BULLHEAD CITY — Coronavirus testing in Bullhead City last weekend revealed a concerning rate of infection within the pool.
Department of Public Health Director Denise Burley told Mohave County supervisors on Thursday that 171 of the 200 people who pre-registered actually had tests conducted by North County HealthCare.
“Twelve of the 90 tests collected on Friday were positive and 12 of the 81 tests collected on Saturday were positive,” Burley said. “That leads to a 14.5% positivity rate. Anything above 10% is considered high.”
Setting aside the July 24 and 25 numbers for the Bullhead City testing, Burley said the county’s overall positivity rate to date sits at 12%.
Burley proposed that the county revamp and streamline its data collection and delivery approach during the ongoing pandemic. She noted that the board is currently receiving three daily reports at different times in the day.
Burley said reporting in triplicate is draining staff resources from other tasks and she noted that the current “running total” approach has resulted in some inconsistency within the data, and the need to sort, correct and update it. Burley spoke in favor of modifying the data into a single daily report, sacrificing some timeliness for consistency and accuracy of the data.
County Communications Director Roger Galloway said he had no problem with Burley’s suggested reforms involving the daily hospital capacity report and an internal report to the board, but expressed opposition to ending the daily infection and death count updates he usually makes public early each evening.
“That’s completely the opposite of what we should be doing for the media and the public,” Galloway said. “I can’t say how strongly as a media guy, a communications person, how wrong I believe this is.”

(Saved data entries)
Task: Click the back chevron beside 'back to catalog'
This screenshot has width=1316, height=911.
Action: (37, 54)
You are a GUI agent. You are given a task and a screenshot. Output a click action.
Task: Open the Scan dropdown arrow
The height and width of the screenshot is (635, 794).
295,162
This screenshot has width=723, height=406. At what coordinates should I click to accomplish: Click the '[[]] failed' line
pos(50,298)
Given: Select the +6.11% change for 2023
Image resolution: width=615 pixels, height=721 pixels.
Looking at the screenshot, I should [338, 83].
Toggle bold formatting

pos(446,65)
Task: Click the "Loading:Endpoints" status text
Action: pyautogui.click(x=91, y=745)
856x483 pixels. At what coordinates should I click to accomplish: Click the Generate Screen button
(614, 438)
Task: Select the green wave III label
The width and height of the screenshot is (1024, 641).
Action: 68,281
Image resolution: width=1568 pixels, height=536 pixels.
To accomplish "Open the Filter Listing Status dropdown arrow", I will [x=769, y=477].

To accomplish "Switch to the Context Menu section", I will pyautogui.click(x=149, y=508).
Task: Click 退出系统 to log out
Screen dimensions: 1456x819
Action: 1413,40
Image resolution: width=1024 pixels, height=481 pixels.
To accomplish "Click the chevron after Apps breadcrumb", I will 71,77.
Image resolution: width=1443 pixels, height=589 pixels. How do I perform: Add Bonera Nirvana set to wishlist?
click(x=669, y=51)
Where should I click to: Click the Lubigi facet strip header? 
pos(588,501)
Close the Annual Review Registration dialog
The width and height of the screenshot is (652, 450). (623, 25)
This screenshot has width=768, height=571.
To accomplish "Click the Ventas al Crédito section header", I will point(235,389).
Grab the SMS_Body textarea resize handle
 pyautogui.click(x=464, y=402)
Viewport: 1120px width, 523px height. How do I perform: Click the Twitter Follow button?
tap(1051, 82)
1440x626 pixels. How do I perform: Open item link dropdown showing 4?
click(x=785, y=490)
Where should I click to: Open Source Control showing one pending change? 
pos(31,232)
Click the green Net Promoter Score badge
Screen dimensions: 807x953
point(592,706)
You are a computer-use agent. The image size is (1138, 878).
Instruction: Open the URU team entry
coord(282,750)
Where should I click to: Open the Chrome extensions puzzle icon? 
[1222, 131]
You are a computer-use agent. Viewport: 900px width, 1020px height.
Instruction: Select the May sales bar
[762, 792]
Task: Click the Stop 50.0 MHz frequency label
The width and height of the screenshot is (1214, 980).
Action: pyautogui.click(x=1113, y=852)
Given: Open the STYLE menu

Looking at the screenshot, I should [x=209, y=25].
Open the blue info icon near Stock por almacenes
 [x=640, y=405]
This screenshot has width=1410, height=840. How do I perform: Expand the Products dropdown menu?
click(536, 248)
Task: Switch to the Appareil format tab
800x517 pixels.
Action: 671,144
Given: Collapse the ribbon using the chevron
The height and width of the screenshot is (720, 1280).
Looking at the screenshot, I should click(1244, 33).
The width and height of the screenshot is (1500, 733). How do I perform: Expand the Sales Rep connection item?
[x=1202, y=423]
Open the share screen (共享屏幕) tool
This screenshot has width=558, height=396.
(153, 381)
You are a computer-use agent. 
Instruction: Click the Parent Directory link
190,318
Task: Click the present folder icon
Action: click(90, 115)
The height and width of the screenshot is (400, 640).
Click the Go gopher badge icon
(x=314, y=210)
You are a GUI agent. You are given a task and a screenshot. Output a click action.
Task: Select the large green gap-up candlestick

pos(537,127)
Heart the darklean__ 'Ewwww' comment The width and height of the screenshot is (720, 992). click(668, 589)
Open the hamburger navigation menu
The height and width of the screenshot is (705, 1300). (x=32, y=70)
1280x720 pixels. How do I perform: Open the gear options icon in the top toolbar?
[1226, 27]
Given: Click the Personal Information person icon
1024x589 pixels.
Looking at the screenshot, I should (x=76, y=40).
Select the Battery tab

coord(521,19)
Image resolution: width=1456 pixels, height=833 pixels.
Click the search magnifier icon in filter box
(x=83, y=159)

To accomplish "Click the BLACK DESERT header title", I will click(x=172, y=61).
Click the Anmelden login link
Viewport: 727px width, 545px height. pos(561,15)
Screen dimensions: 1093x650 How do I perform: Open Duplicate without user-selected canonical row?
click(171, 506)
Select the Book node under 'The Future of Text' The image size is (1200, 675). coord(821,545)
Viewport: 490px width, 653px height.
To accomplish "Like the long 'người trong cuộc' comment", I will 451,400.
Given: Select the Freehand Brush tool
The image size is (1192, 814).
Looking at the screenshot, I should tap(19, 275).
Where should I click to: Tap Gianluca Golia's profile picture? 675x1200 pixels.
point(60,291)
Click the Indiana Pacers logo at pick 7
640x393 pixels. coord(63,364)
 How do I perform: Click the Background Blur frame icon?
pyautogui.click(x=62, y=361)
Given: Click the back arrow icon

WHAT TO DO:
1. Rewrite the Bullhead City testing article from "Burley proposed that" to "in the day.", putting "outbreak" in place of "pandemic".
2. Carry the Bullhead City testing article forward from its last sentence.

TASK-BY-TASK OUTPUTS:
1.
Burley proposed that the county revamp and streamline its data collection and delivery approach during the ongoing outbreak. She noted that the board is currently receiving three daily reports at different times in the day.

2.
Galloway said the numbers, since the start of the outbreak, have been very fluid and always changing. He said he favored getting information in hand to the public when available, providing appropriate corrections and updates along the way.
That’s when county manager Sam Elters intervened, saying improving information flow is the goal, not involving department heads in public debate before the board. He said the county will keep the current data collection and distribution model in place until it can be reworked in the best interest of all parties.
“I’d like to take it back and have discussion internally with both Roger and Denise,” Elters said. It was agreed that staff will brainstorm data reform and prepare some mock-up models that can be evaluated and discussed when the board conducts its COVID-19 management meeting on Aug. 6.
“This (pandemic) is an ongoing event that has been with us for months and it looks like it’s going to be with us for a while longer,” Elters said. “And while timeliness is critical, I agree with Roger, so is the accuracy of that information and the ability to minimize and in the future eliminate discrepancies in the data. It’s been confusing to all of us and the very public that we’re trying to inform.”